この人は第一次トランプ政権の下では大統領上級顧問という役職に就いていたものの、第二次トランプ政権(現政権)の下では、少なくとも当初は、何の役職にも就いていません。にもかかわらず、最近のホルムズ海峡のような最も緊張度の高い外交の現場には必ずと言って良いほど登場します、「トランプ大統領の娘婿」という資格?で。
何らかの公の地位が意味を持たなくなったのか、それとも大昔の家父長的政治が復活したのかは分かりませんが、「娘婿」も偉くなったものです。全世界が注目している外交の最前線に「娘婿」という資格?の人物が現れるとは私は想像もしませんでした。
どうやら、この人は正確にはこの2月にはトランプ大統領から「和平特使」に任命されているらしいのですが、誰も「クシュナー和平特使」とは呼びません。
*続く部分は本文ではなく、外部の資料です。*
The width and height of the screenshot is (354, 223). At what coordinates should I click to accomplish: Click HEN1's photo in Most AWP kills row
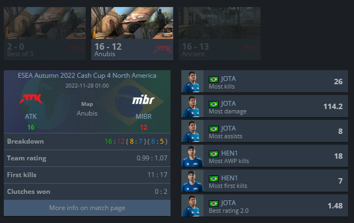coord(192,156)
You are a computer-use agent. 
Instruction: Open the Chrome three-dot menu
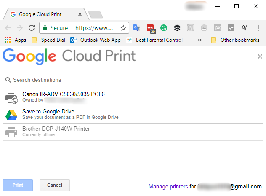pos(258,28)
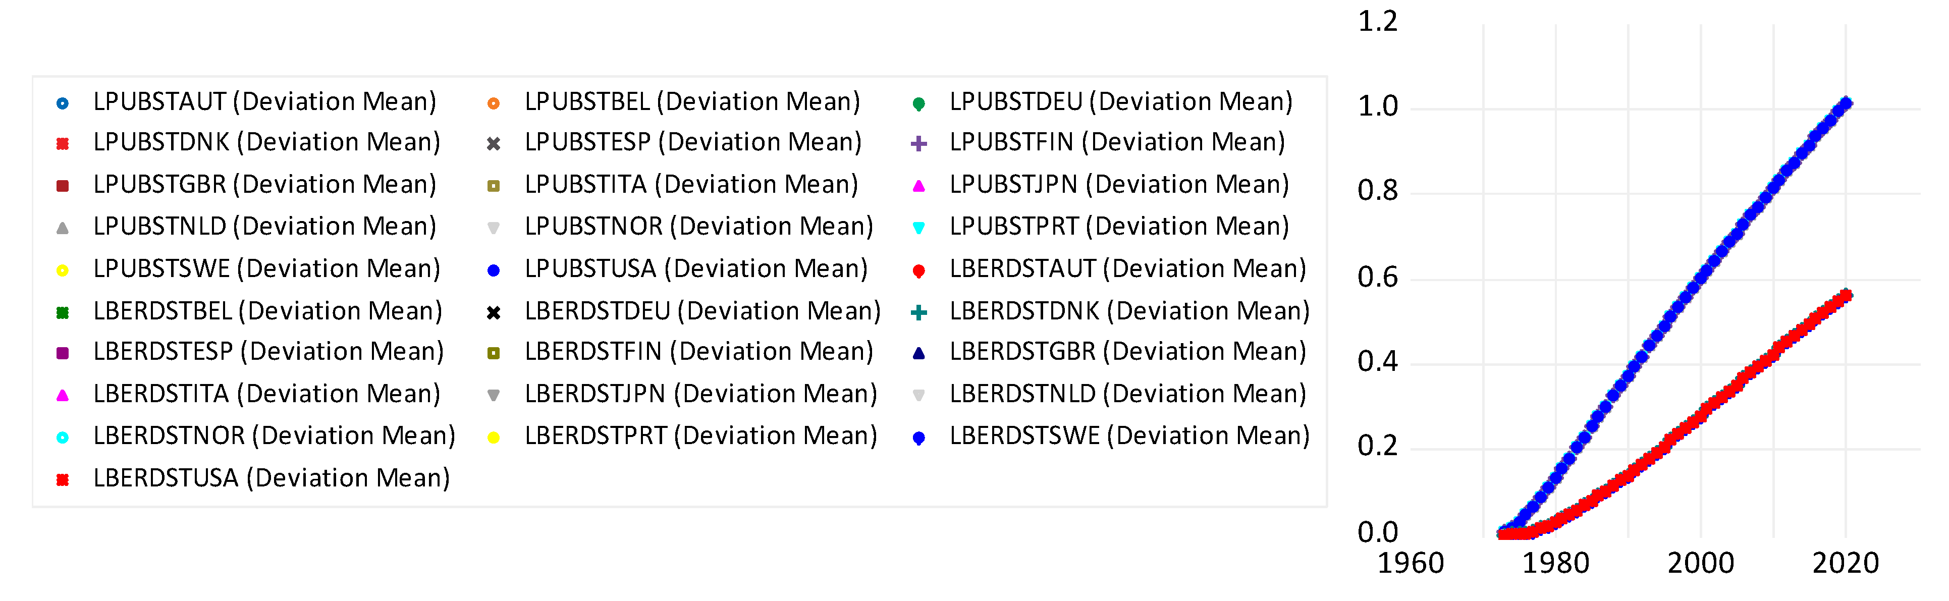Click the 1.0 y-axis tick label
This screenshot has width=1949, height=601.
click(x=1378, y=107)
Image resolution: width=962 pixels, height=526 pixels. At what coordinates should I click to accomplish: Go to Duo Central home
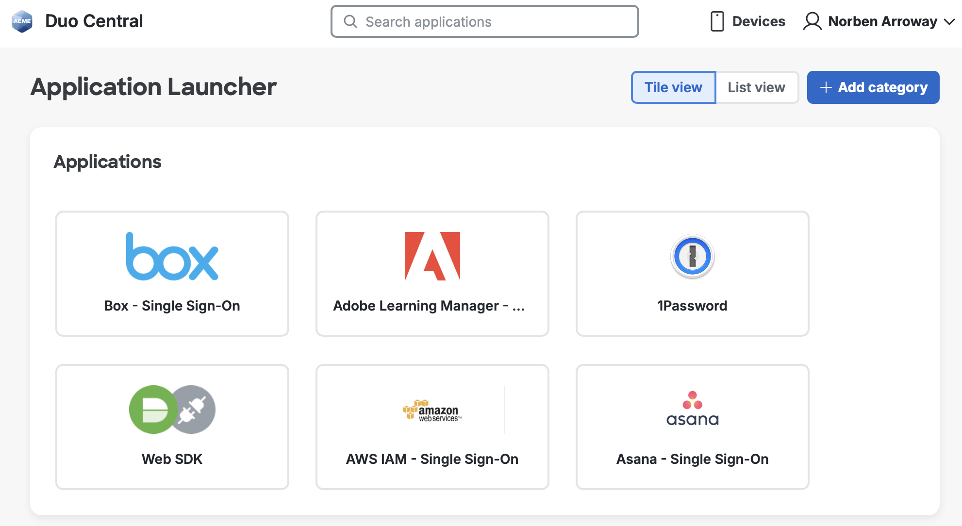94,21
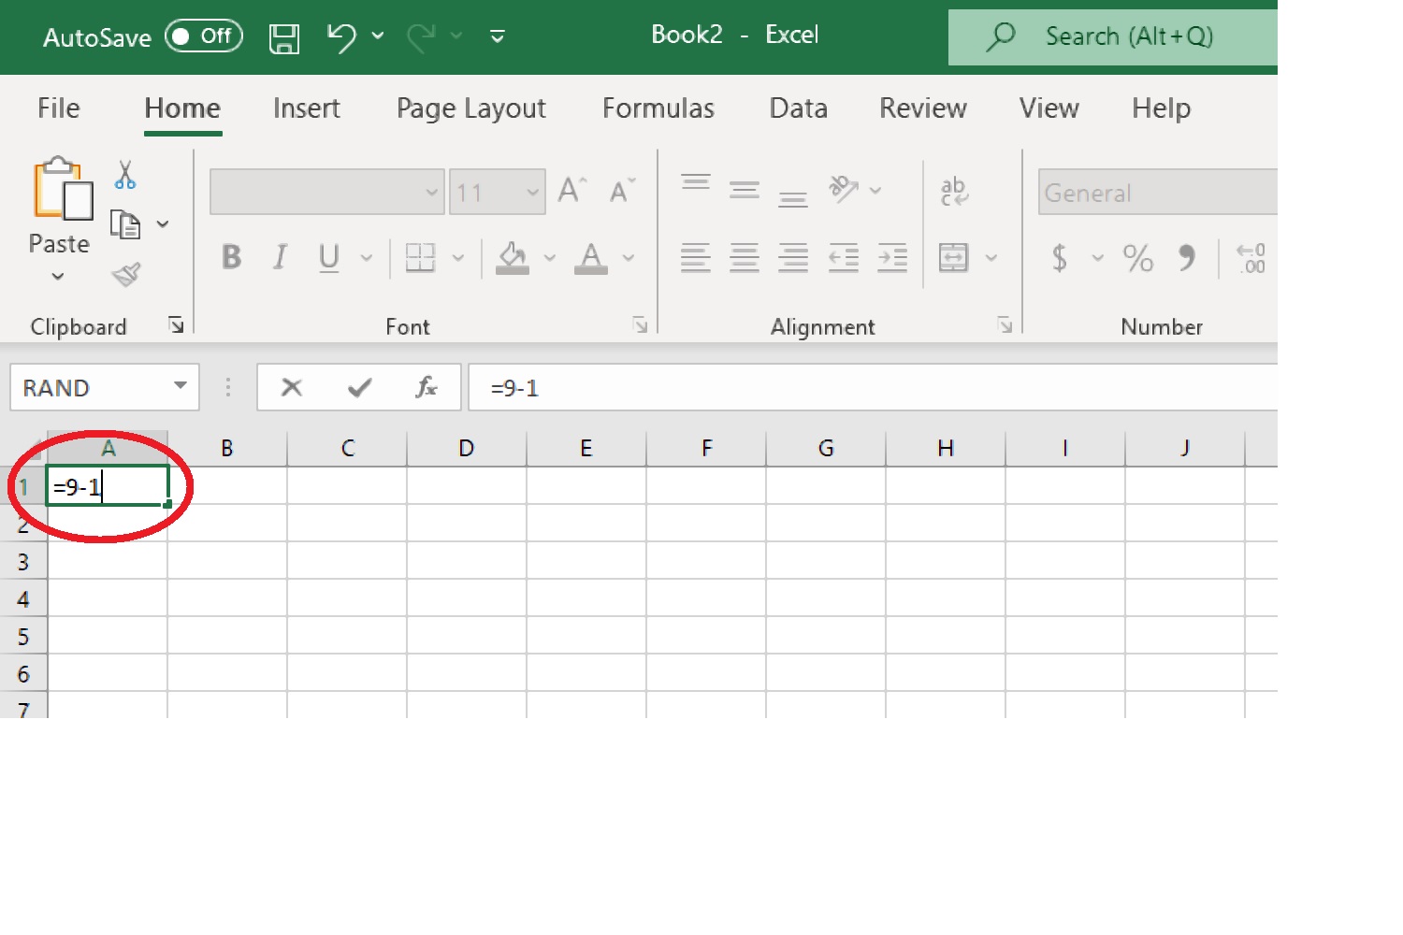The height and width of the screenshot is (935, 1403).
Task: Click the Undo arrow icon
Action: click(x=341, y=37)
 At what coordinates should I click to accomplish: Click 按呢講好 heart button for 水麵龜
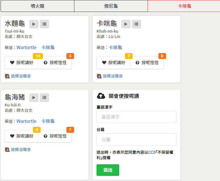click(x=21, y=62)
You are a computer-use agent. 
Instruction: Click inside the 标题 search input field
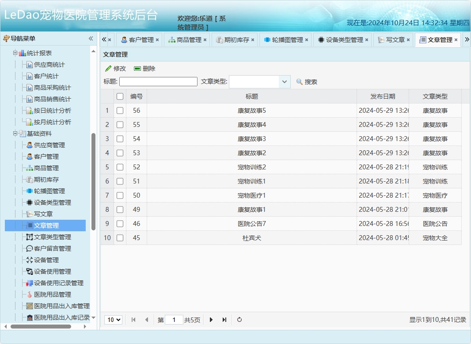[x=158, y=81]

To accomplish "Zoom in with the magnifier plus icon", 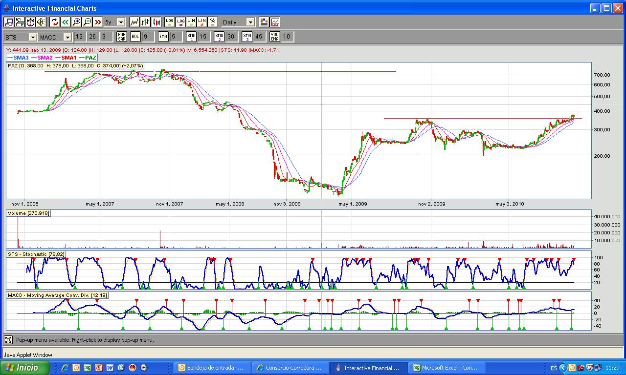I will click(76, 22).
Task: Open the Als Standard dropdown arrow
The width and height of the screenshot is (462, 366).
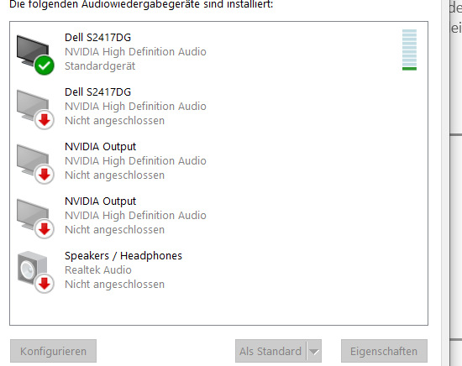Action: click(314, 351)
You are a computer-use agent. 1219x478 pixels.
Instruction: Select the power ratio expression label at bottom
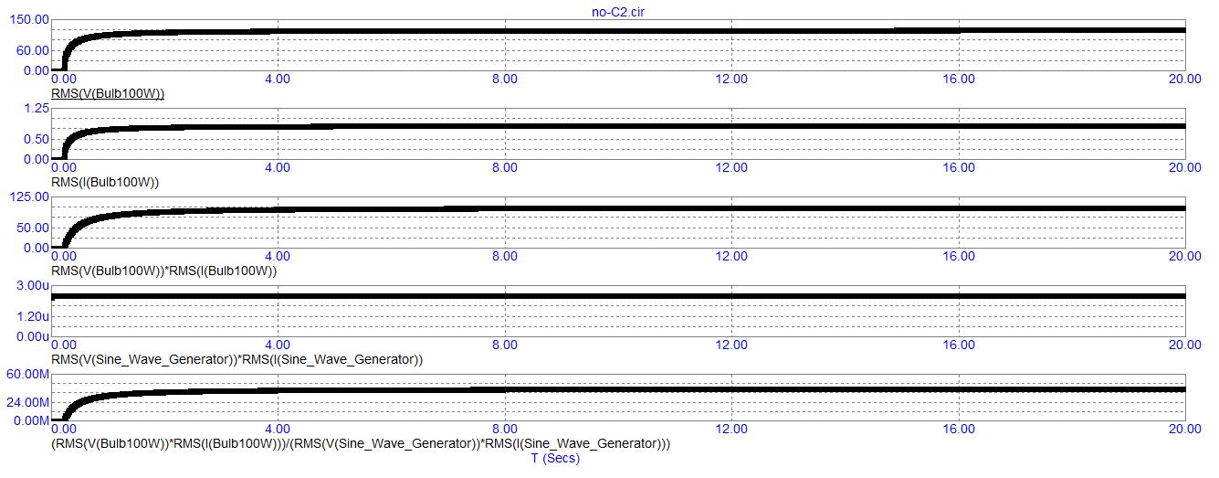[361, 444]
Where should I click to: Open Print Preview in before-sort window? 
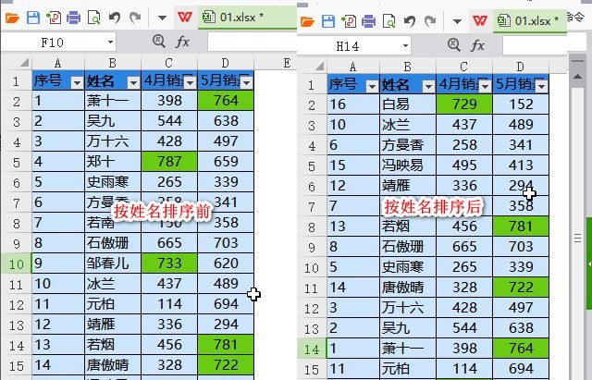(x=94, y=18)
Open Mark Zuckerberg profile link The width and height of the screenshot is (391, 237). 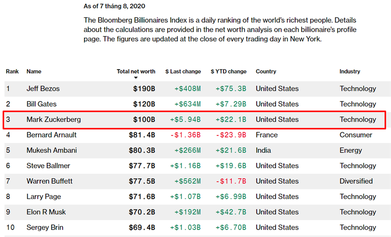[54, 119]
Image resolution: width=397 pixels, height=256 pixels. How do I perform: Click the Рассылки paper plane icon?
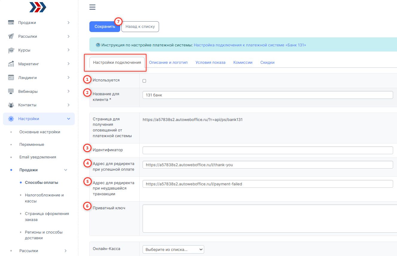(x=11, y=37)
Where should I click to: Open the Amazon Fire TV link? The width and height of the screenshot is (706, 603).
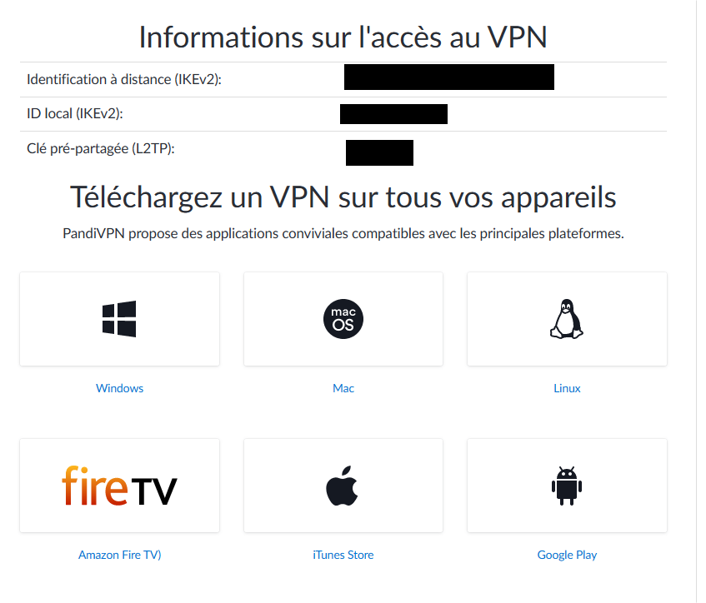coord(119,554)
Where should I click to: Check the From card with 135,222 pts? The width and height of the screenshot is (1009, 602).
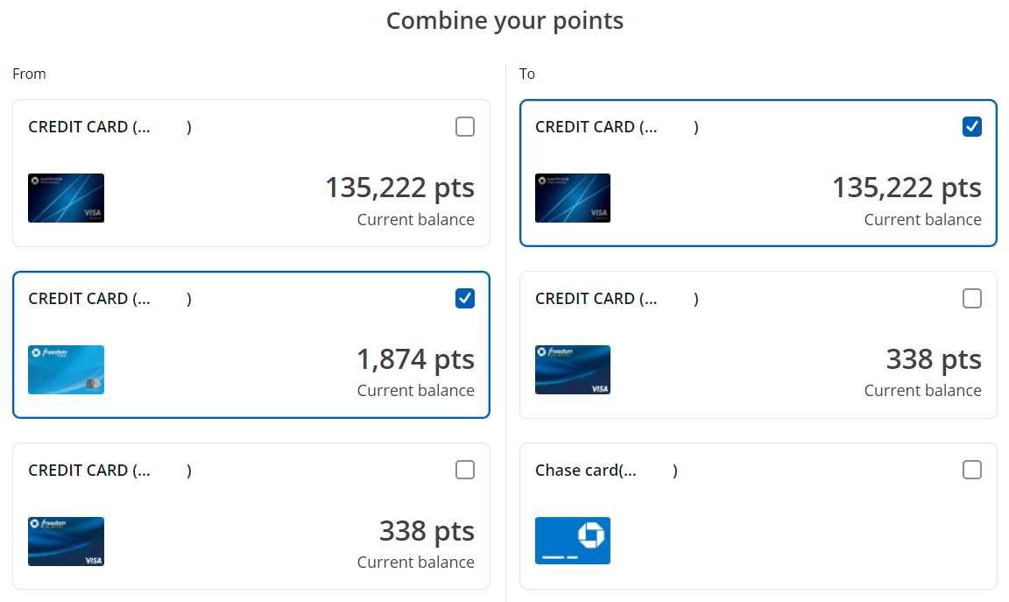click(465, 127)
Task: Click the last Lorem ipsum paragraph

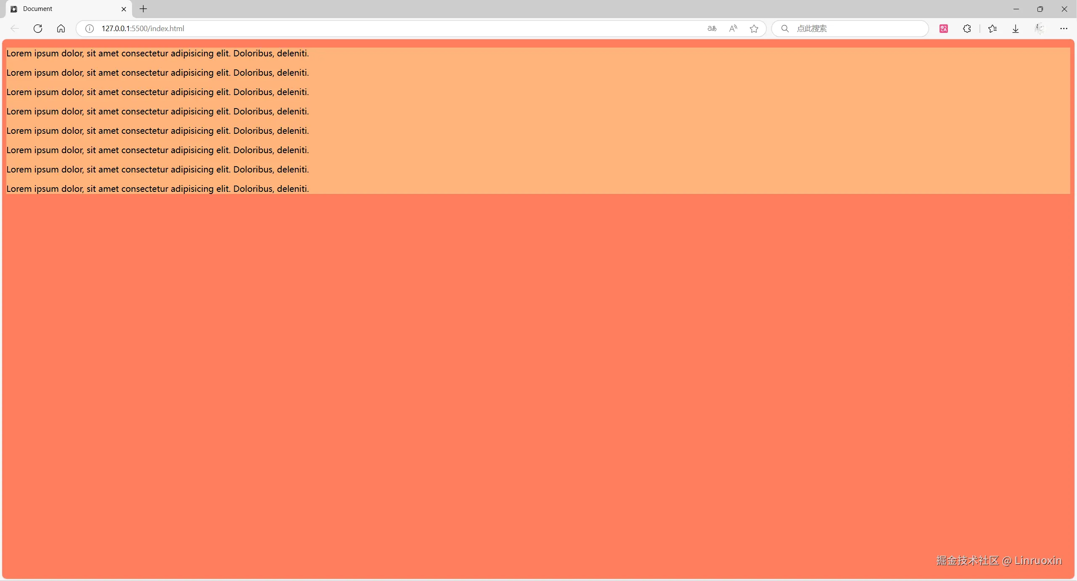Action: point(158,189)
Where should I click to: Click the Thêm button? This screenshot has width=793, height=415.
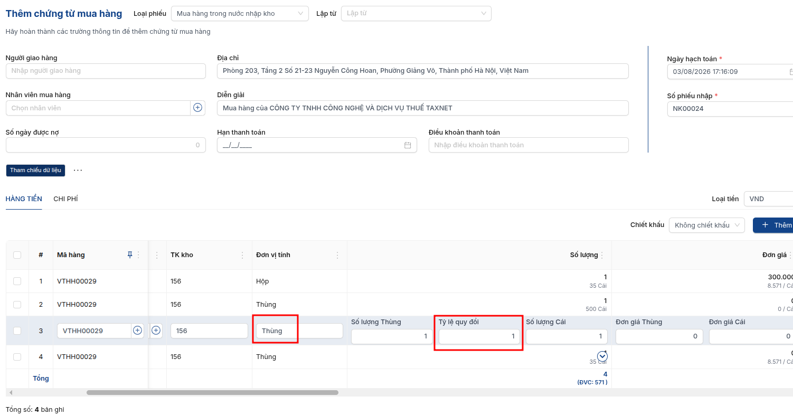coord(773,225)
皆さんも聞いたことないでしょ?
いつでも、どこでも、この人は、所構わず「娘婿」なわけです。スゴいですねぇ。
そりゃまぁ確かにイヴァンカと離婚でもしない限り、この人が「娘婿」であることはウソではありません。でもねぇ、いくらなんでも「和平特使」はないでしょ、「和平特使」は。
むしろ、この人がしゃしゃり出てくる度にイスラエルが力を得て、せっかくまとまりかけた停戦合意などが反古にされてるような印象すら受けます。にもかかわらず、クシュナー氏が辞める兆候はみられません。まぁ、「娘婿」は辞めようがないのかもしれませんが。
などと似たようなことを指摘したテレ朝の某コメンテーターの発言は、なぜか「差別」発言と誤解させるおそれがあるとかでテレ朝は謝罪したということですが、私にはちんぷんかんぷんです。分かる人がいたら教えてください。